Some of the highlights:

  • What is the business model here? In other words, how is Sun going to make
    money on Ruby/Ruby on Rails development tools?

    We have a saying around here: "Volume drives value."
    Which means, in part, get the developer's attention up front and the money will
    come later. Specifically, at deployment time. I spoke with a number of
    attendees in Atlanta who are very interested in deploying Rails applications
    to GlassFish. And if they want a support contract on that runtime, Sun
    can provide that.

  • What is the story on the lengthy scan times at startup?

    When the IDE creates a project it scans the source files and
    the libraries you have installed and caches some information. On a restart it will do a quick scan
    of your source to make sure the cache is still valid. But there are some problems
    in this area. I cannot reproduce the behavior under Windows or Linux,
    but others can. There is an IssueZilla (IZ)
    entry;
    see also this entry. And
    finally, some recent comments from Tor are worth reading.

  • Is there support for HAML/SASS?
    Yes, but the last time I checked,
    it only works with NetBeans 6.0 - it does not work with development builds
    of NetBeans 6.1. More information here.

  • Turning off the "Show Logical Project View" option is helpful, but not
    quite good enough because even with that option off, the vendor subdirectory of a Rails project is still
    not shown in the Projects window. Is there any plan to change that?

    As of
    December 7, in the 6.1 development builds
    the vendor subdirectory is shown in the Projects window.
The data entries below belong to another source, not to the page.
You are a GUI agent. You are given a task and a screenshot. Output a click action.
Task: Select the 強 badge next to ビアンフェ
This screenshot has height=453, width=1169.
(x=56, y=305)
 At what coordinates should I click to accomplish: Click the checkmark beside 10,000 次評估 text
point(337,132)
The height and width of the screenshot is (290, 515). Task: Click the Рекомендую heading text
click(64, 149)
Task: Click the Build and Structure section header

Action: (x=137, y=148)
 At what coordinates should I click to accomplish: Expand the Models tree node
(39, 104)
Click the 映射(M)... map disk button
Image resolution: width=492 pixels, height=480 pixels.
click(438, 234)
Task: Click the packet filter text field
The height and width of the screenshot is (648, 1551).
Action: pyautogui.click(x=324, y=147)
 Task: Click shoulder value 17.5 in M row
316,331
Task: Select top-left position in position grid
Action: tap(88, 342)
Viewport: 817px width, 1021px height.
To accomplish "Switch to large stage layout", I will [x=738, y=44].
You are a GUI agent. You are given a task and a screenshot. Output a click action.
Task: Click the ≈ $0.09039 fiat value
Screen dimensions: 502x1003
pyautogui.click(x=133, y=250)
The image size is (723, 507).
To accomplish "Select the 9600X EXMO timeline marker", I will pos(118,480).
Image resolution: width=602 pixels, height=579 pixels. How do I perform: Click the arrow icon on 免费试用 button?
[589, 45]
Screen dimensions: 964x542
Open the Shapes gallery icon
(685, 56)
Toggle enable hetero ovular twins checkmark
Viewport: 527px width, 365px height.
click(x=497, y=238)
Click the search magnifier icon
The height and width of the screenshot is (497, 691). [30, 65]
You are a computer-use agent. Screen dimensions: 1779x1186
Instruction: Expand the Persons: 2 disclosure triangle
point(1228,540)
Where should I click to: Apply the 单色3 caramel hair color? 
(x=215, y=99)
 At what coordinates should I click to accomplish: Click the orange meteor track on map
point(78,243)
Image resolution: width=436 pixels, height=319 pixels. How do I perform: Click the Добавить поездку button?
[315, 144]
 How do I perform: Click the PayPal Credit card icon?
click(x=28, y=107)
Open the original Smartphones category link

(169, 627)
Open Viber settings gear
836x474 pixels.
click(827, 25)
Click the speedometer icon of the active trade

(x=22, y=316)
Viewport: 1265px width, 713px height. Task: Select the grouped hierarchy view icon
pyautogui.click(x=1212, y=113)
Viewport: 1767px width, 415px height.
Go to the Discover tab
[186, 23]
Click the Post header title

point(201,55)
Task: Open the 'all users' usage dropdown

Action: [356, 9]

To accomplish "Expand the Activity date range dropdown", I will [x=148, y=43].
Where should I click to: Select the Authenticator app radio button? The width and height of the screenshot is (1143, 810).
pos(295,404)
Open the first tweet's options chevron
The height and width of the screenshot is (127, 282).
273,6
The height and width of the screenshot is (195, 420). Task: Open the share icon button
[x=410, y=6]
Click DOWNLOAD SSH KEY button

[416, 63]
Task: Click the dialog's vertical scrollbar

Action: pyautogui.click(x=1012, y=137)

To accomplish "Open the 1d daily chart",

  • On large projects the code completion list is overwhelming - there is just
    too much stuff that shows up in the list. Is there any way to control this?


    The response I got from Tor was:


    The typical strategy for that is to type more before asking for completion. Don't try completion on empty context, or just one character. You do that when you really don't know what you're looking for - and in that case completion should probably show you what it knows about so you can go hunting.

    But if you type 3-4 chars it's no longer that long is it?

    Something I've been thinking of doing is to truncate searches at 50 matches. If there are more than 50 matches I will abort the search and insert a magic (unselectable) item in the completion list saying "Too many matches, result truncated." or something to that effect. That should make completion snappier and probably won't affect people too much since nobody really scrolls through 800 items looking for something anyway, you keep typing until what you're looking for shows up in the visible list.

    On a somewhat related note, there has recently been a discussion about
    this on one of the NetBeans Ruby email lists.


  • If the vendor subdirectory for a project contains the Rails source then it gets indexed and that slows things down -
    is there any plan to fix this?

    Yes, that is fixed in the development
    builds, as Tor wrote: "... in 6.1 I've decoupled things a bit so that [the vendor subdirectory] is
    now shown in the projects view etc. but is still indexed differently than user sources."

  • How does the IDE actually start the debugger?
    This is what I got
    from Martin:

    Instead of rdebug (standard Fast debugger for Ruby) we start rdebug-ide which
    is part of debug-commons project on
    RubyForge.

    [The] rdebug-ide script is executed with a another ruby script (debuggee) as a parameter.
    Currently only use case since rails is just another Ruby script.

    The rdebug-ide, in short:

    - starts the server to which a frontend connects and communicates
    through it

    - registers debug event hook in Ruby runtime

    - loads the debuggee (after 'start' command is received from the
    frontend)

    As events are happening they are sent through socket to the frontend and at the same time
    server is listening to the frontend (for commands like 'add breakpoint', 'do step', ...).

  • Is there any way to get to a Ruby debug console while using the debugger?

    Currently, no. But Martin is aware of this request; there is an IZ entry for it.